AVAILABLE DATA:
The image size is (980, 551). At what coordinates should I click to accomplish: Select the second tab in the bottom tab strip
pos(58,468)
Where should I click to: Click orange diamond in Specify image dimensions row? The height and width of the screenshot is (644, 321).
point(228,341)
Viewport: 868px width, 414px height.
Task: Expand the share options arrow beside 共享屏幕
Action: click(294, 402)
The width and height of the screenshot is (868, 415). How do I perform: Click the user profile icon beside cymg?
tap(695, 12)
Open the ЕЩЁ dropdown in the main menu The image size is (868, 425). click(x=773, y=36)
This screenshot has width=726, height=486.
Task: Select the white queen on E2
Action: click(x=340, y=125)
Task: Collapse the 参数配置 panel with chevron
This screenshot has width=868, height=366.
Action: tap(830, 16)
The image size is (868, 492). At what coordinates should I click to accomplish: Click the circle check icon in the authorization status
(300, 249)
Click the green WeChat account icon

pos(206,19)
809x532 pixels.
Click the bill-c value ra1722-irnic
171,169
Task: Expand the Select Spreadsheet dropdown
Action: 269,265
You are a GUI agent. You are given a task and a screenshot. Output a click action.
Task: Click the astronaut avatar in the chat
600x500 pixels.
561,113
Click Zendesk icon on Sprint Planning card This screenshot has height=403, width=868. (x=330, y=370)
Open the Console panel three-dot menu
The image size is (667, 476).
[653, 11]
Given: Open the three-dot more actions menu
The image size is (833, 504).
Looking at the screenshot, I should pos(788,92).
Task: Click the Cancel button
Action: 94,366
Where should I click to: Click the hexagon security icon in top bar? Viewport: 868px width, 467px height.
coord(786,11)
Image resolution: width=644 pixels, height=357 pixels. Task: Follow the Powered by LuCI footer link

ACTION ITEM: Whenever a line in the entries above includes the word "three", pull that line out.

ANSWER BOX:
Open the Console panel three-dot menu
Given: Open the three-dot more actions menu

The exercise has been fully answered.